Review
It is remarkable that romantic love is so seldom linked to scholarship on sexuality. Finally in this wonderful collection we have a group of original, timely, and savvy essays that dare to speak of the intimacies of love and passion. The authors represent a broad array of anthropologists who combine feisty theorizing with deliciously contoured ethnography from across the globe. This is a stimulating volume bringing together compact studies of late-modern love.

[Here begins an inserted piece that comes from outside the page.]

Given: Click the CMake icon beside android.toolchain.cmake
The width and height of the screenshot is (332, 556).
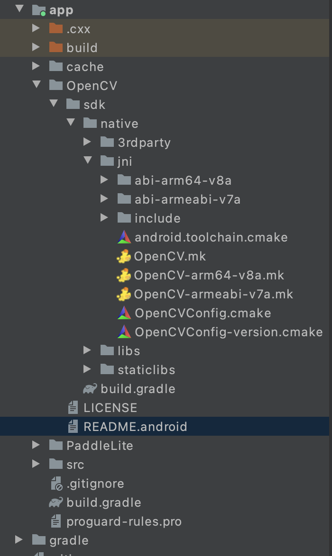Looking at the screenshot, I should tap(123, 237).
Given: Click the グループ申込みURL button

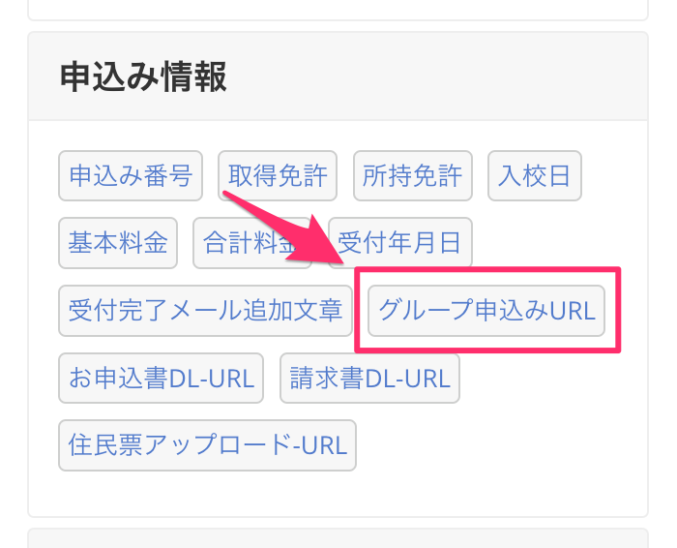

Matthew Gutmann, author of Fixing Men: Sex, Birth Control, and AIDS in Mexico
Product Description
Discussions of globalization usually focus on political, economic, and technological transformations, but fail to recognize how we experience these processes in our daily lives, including our most intimate acts and practices. In this volume, anthropologists and sociologists draw on long-term ethnographic research on love, gender, and sexuality in a broad range of regions to discuss how global forces shape marriage, commercial sex, the political economy of intimacy, and lesbian and gay expressions of companionship. The richly-textured ethnographies provoke a series of questions about emerging vocabularies for friendship and romance; the adoption of cultural forms from faraway places; the emergence of new desires, pleasures, and emotions that circulate as commodities in the global marketplace; and the ways economic processes shape public and private expressions of sexual intimacy.